WOSTER: In older age, days and weeks fly by
When I’m awake, I sometimes ponder my place in the universe.By: Terry Woster, The Daily Republic
Every so often, it hits me that I’m growing older.
You’re shocked, I know. Me, too. Much of the time, I’m neither young nor old. Now and then, though, I do the math, and, goodness gracious, I’ve been around a long time. I guess I should blame Howard Elrod back in Chamberlain High School. He made sure I learned math, and advanced math and algebra and geometry. I never forgot that stuff.
I’ve thought a bit more often about aging lately because I can look back half a century, 50 years, to the end of high school and the beginning of college. Those things were milestones, and so is a half-century of perspective on them.
When I was in high school, we were often told by grown-ups that we were experiencing the best times of our lives. Well, some were pretty good times, but I’ve had better — and worse — since.
I hope I never forget an interview I did several years ago with a Riggs High School senior. My newspaper honored top students each spring, and this young woman made the list. Among the questions I asked as I tried to set both of us at ease with the interview was whether she thought high school was the best time of her life, as some have said. She had a surprised look, almost frightened, as she said, “Oh, I hope not.” I laughed out loud.
My dad’s birthday is this Monday. He’s been gone since 1968, but I think of him every year at this time. I think of him often throughout the year, wishing he could see his kids and grandkids and great-grandkids, but I always have strong memories when December arrives.
He was 56 when he died. Unlike me, he never had a chance to look back over half a century to his high-school days. He was probably too busy working the farm and raising the family to spend a lot of time reflecting on his early days. It’s a mixed blessing of growing older — much older than 56, for sure — that a person has some time to reflect on those things.
In my case, some of that time to reflect comes during sleepless periods in the dead of night. I seem to start nodding off right after the early news, and I drift through the evenings. Then in the middle of the night, the perfect time for sleep, I wake, sometimes for minutes, sometimes for the rest of the night. Well, that isn’t so bad. An alcohol-treatment counselor I knew once told me nobody has ever died from lack of sleep. I suppose I could do an online search and find at least one case to disprove what he said, but in general, he’s probably right. So when I’m awake, I sometimes ponder my place in the universe.

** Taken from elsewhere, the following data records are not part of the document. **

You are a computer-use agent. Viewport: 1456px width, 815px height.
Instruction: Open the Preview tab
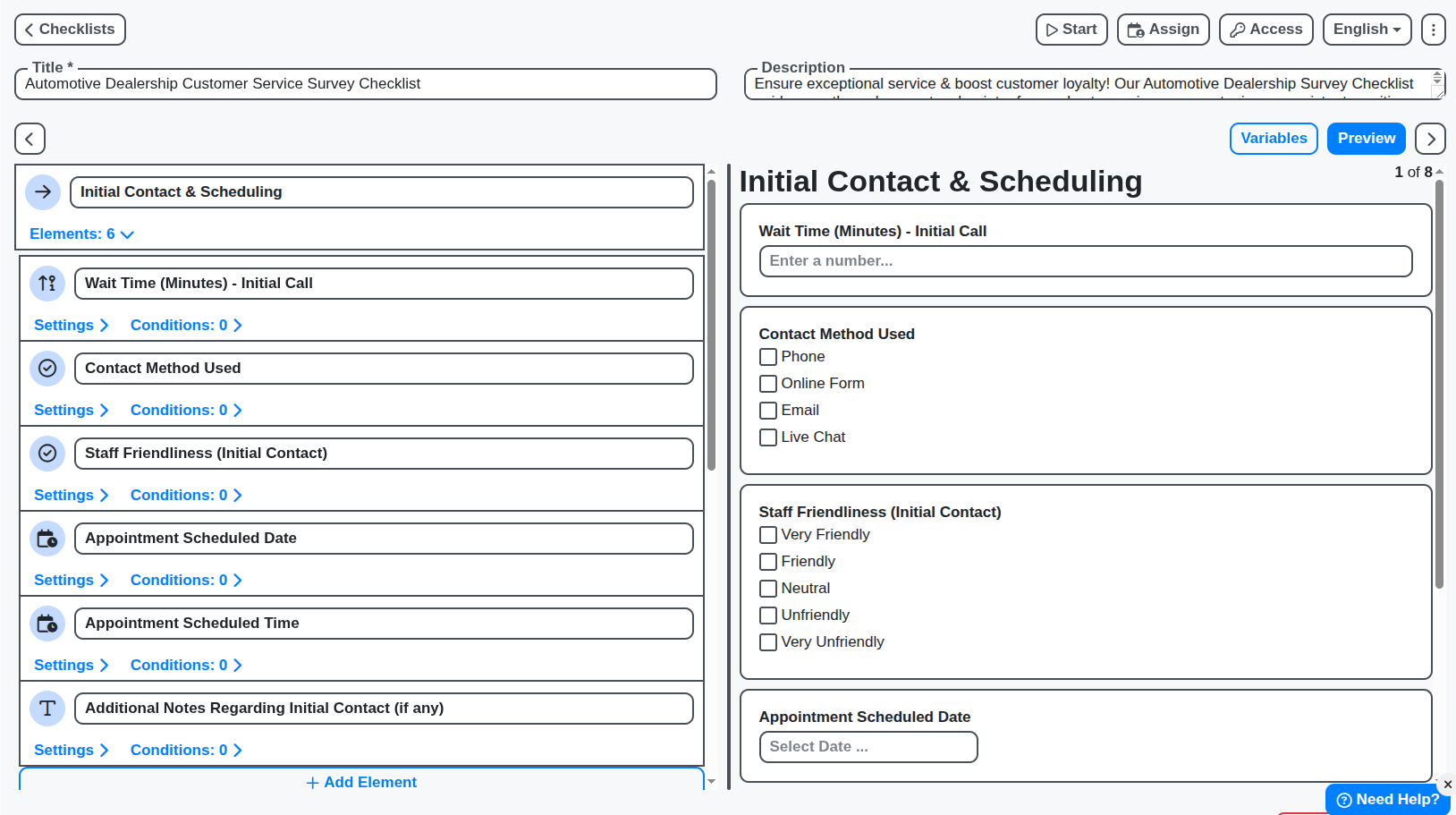click(1366, 138)
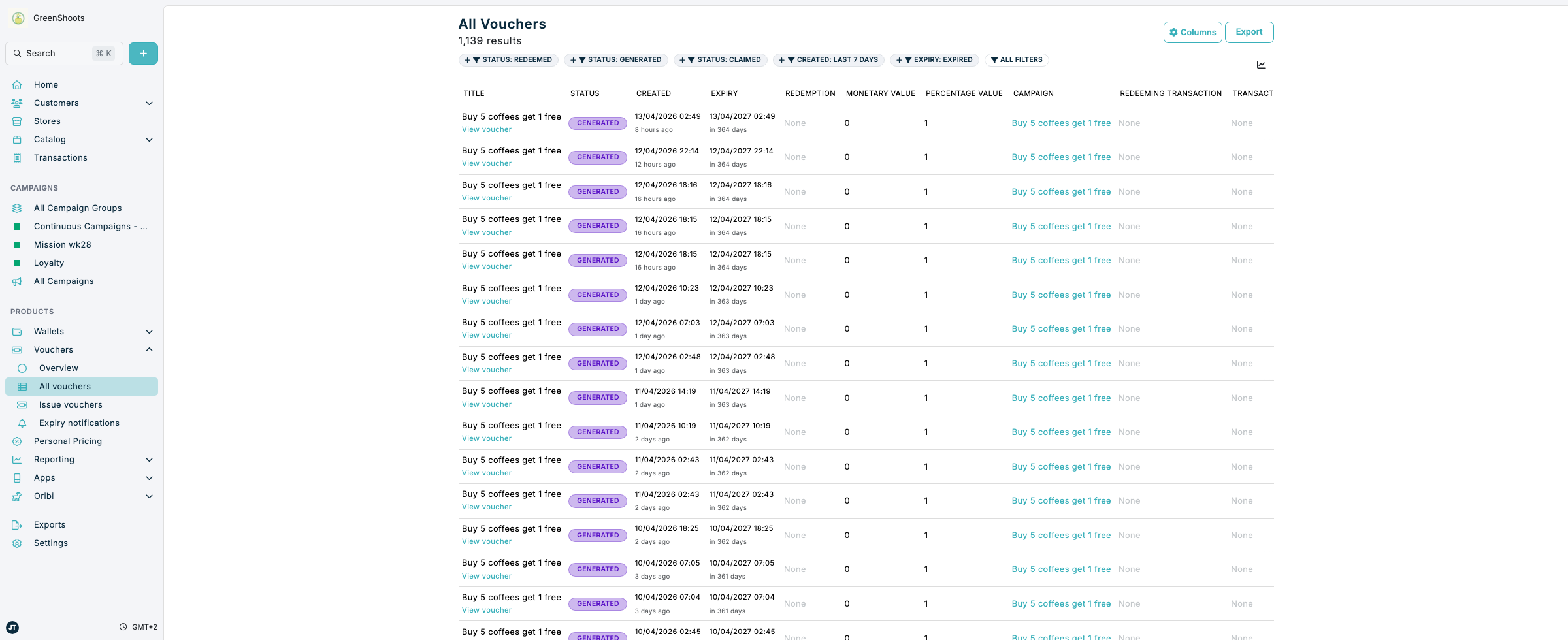Toggle the EXPIRY: EXPIRED filter chip
This screenshot has height=640, width=1568.
pos(934,59)
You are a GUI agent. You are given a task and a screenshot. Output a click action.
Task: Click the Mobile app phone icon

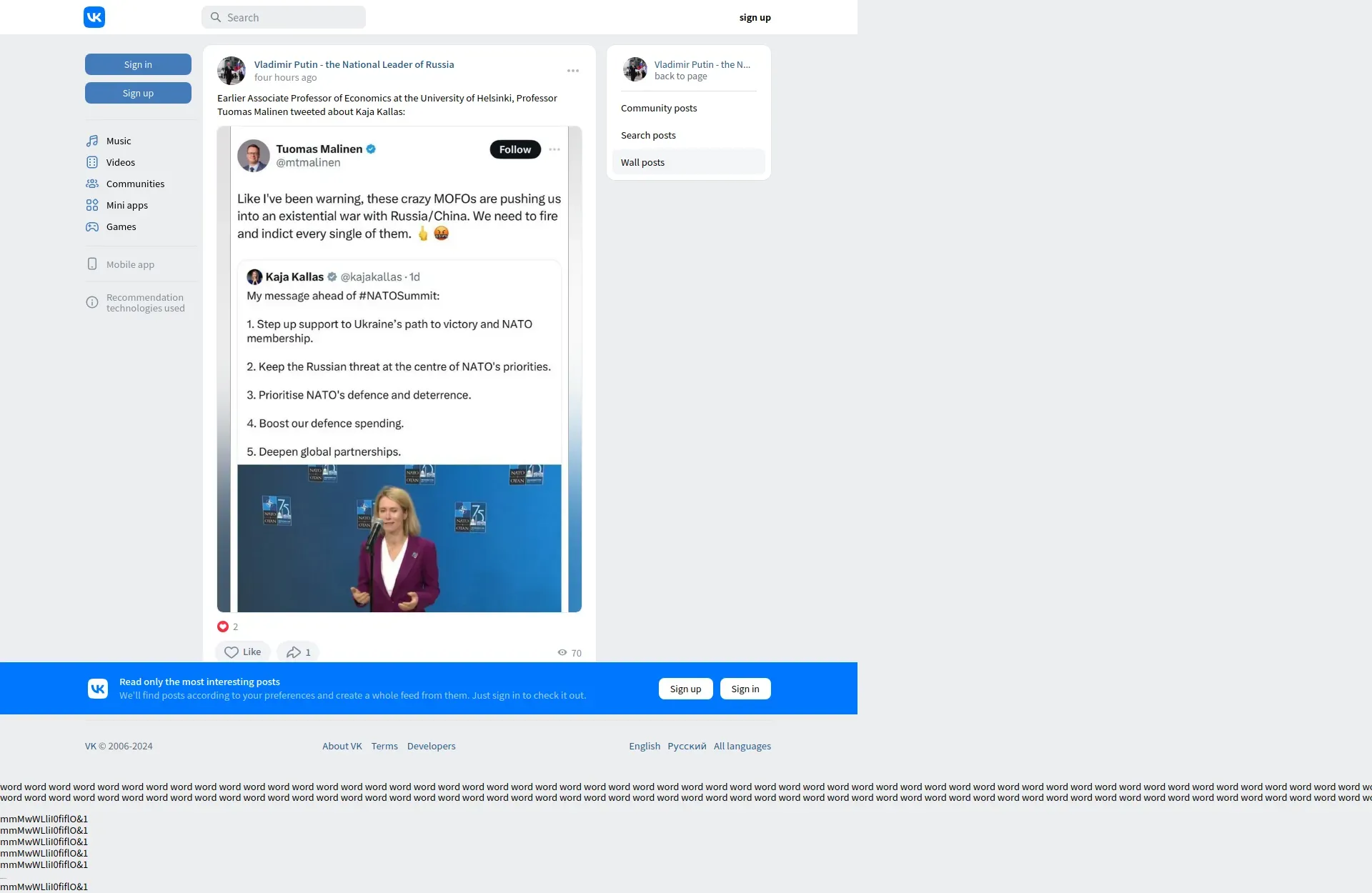(92, 264)
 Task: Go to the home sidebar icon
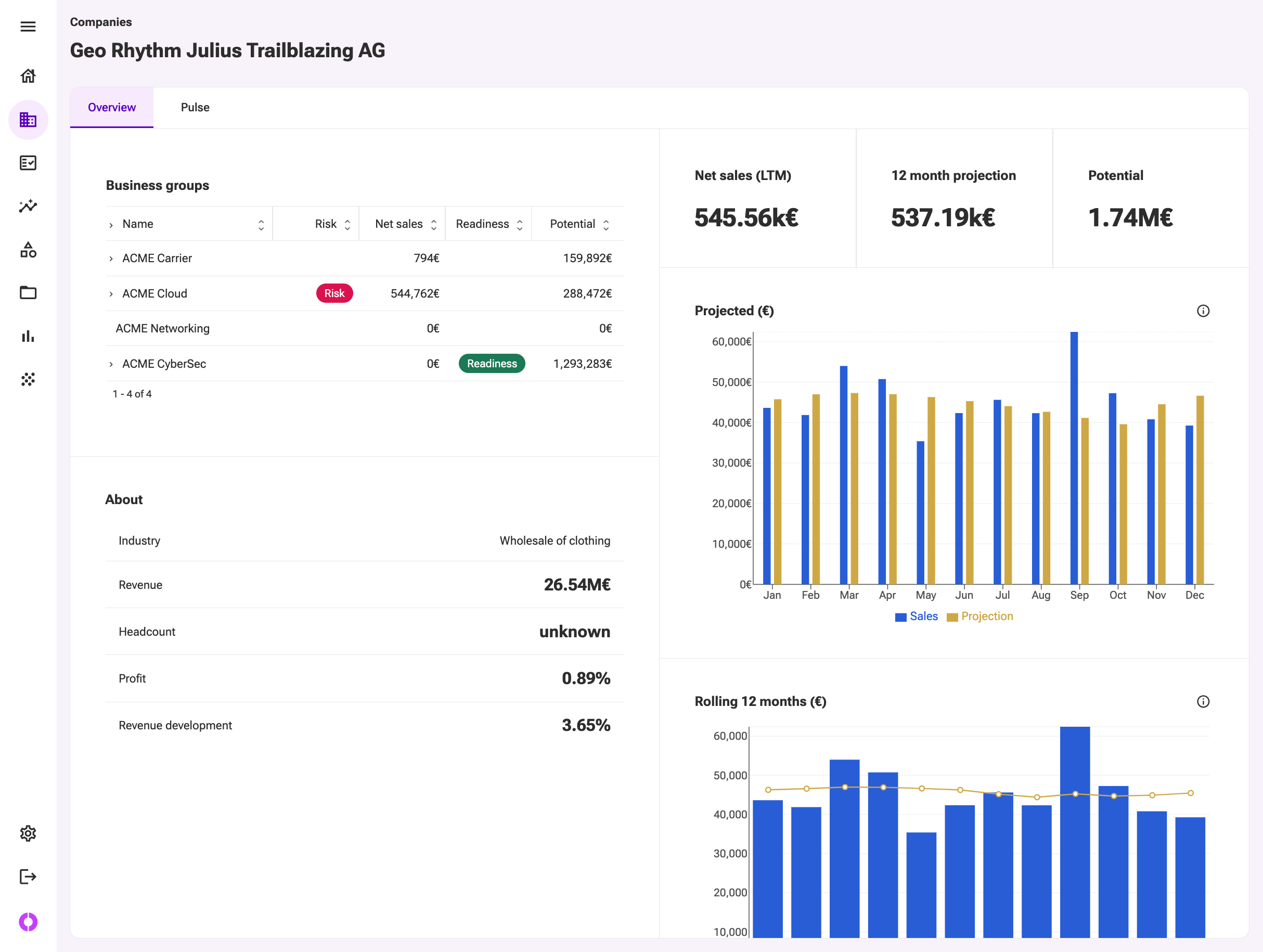click(28, 76)
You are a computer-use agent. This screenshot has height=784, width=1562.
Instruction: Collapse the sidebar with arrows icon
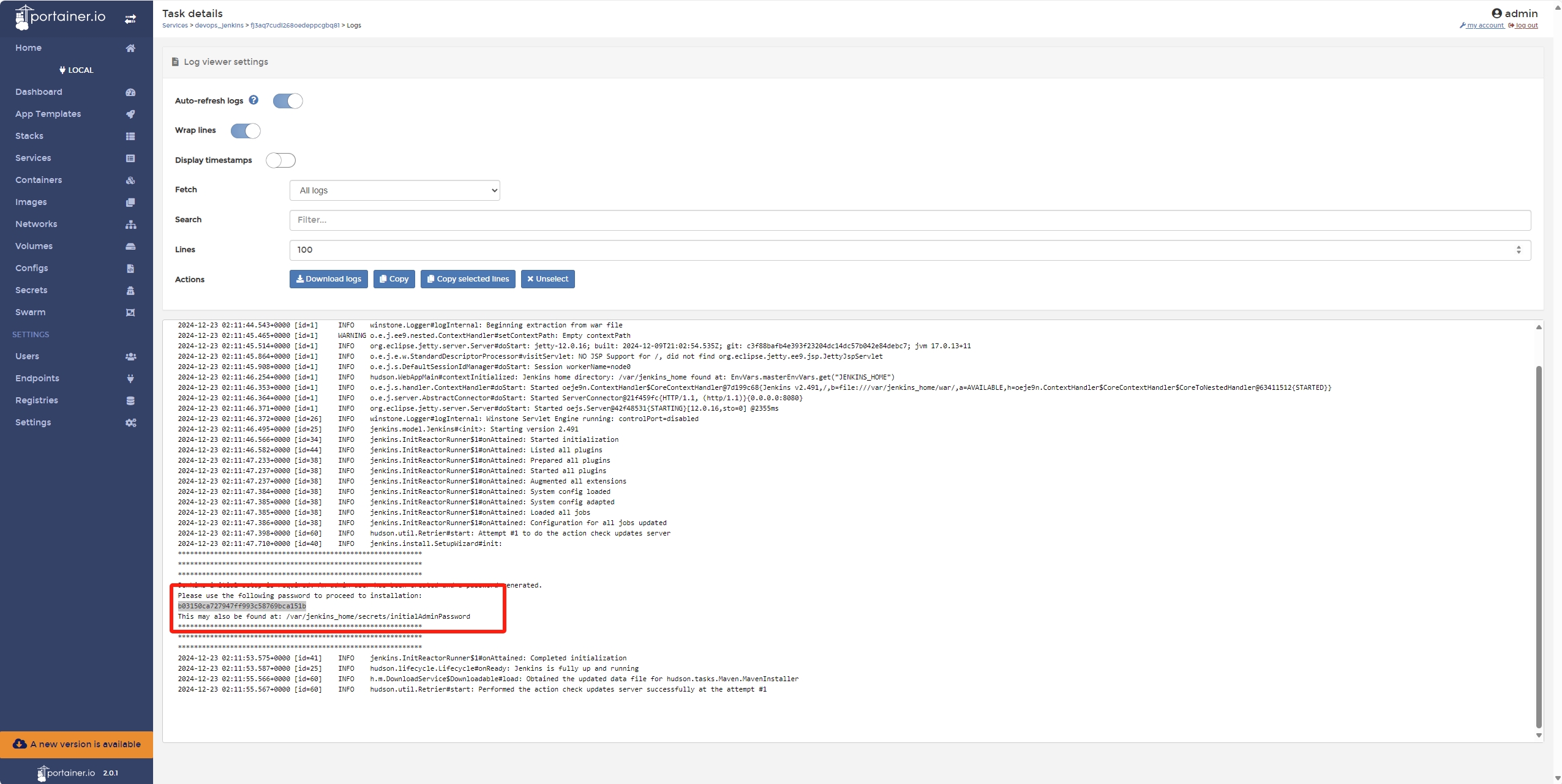click(x=130, y=18)
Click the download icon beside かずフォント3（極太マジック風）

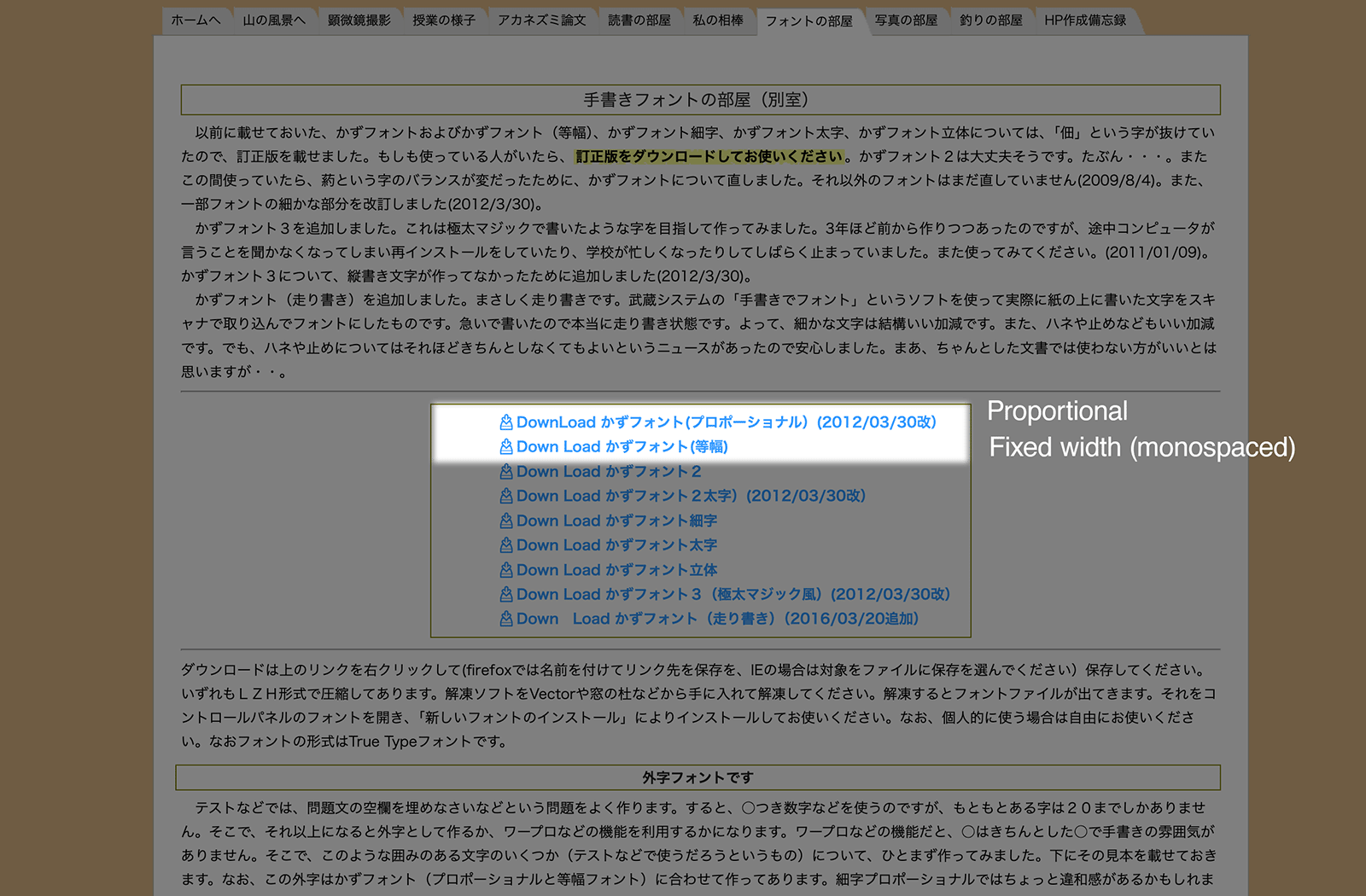click(x=505, y=594)
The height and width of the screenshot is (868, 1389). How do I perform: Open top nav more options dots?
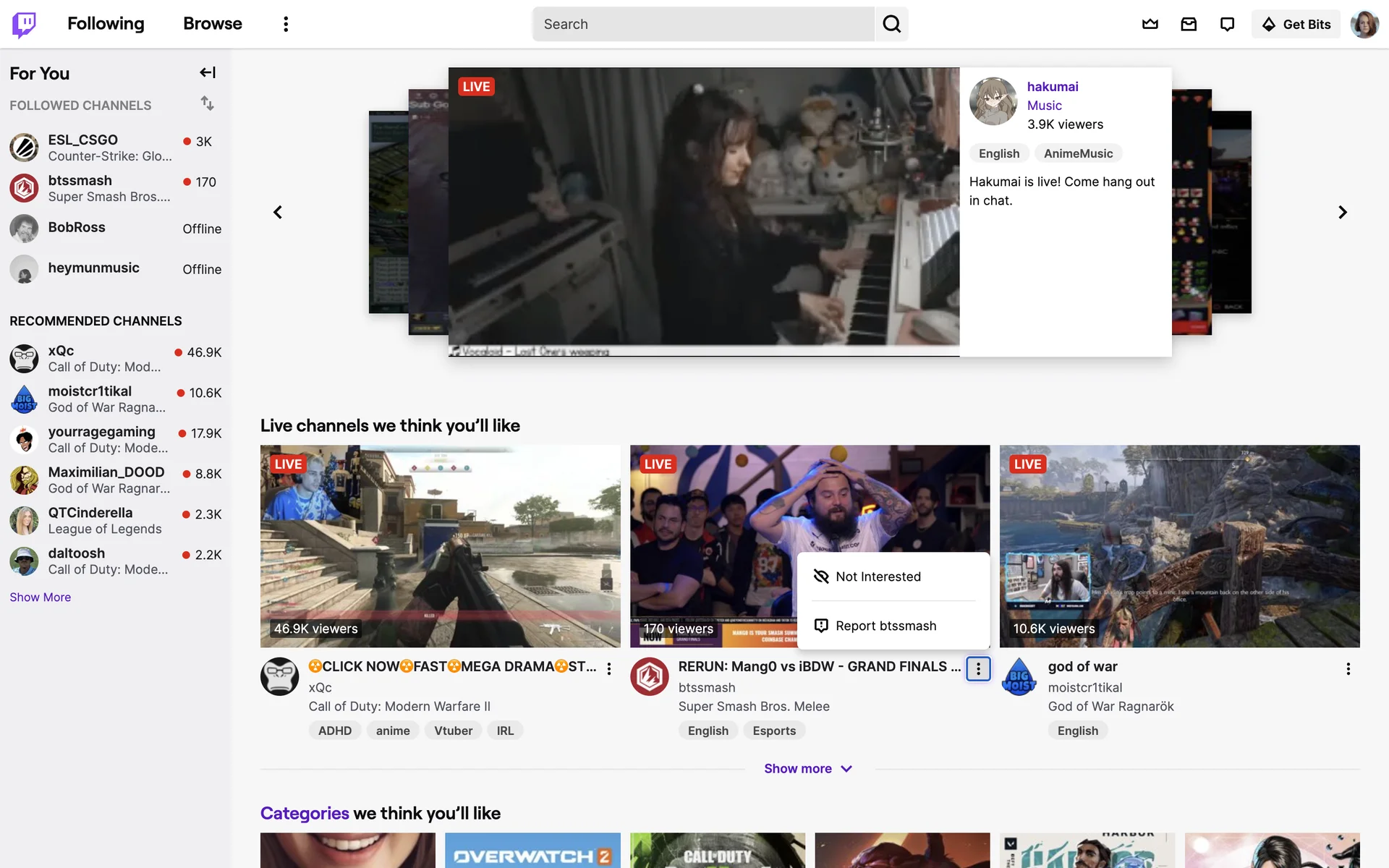tap(286, 24)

My class had its 50th high school reunion last summer, and right about now half a century ago, I studied journalism at Creighton University in Omaha. I took a bus home from there once, and a couple of times I rode a bus to Vermillion for weekends with some guys from my CHS class. My dad talked once or twice about riding a freight train with his big brother to the World’s Fair in Chicago in 1932 or so. The closest I’ve come to that is a Greyhound to Sioux Falls. The early morning walk through the dark streets of downtown Omaha carrying a battered suitcase was quite an adventure for a farm boy, but it probably didn’t equal jumping boxcars in a switch yard in Illinois.
One thing I’ve noticed about growing older is the days and weeks go past more quickly than before. Now and then a day stretches forever. The days and weeks, though, fly by. My little brother introduced me to the work of a writer named Charles Bukowski, whose stuff included this: “The days run away like wild horses over the hills.”
There’s truth to that, I’m learning.
I think Bukowski also wrote, “Never look upon age as wisdom … a man can be old and a fool — many are.”
There’s a thought for the dead of night.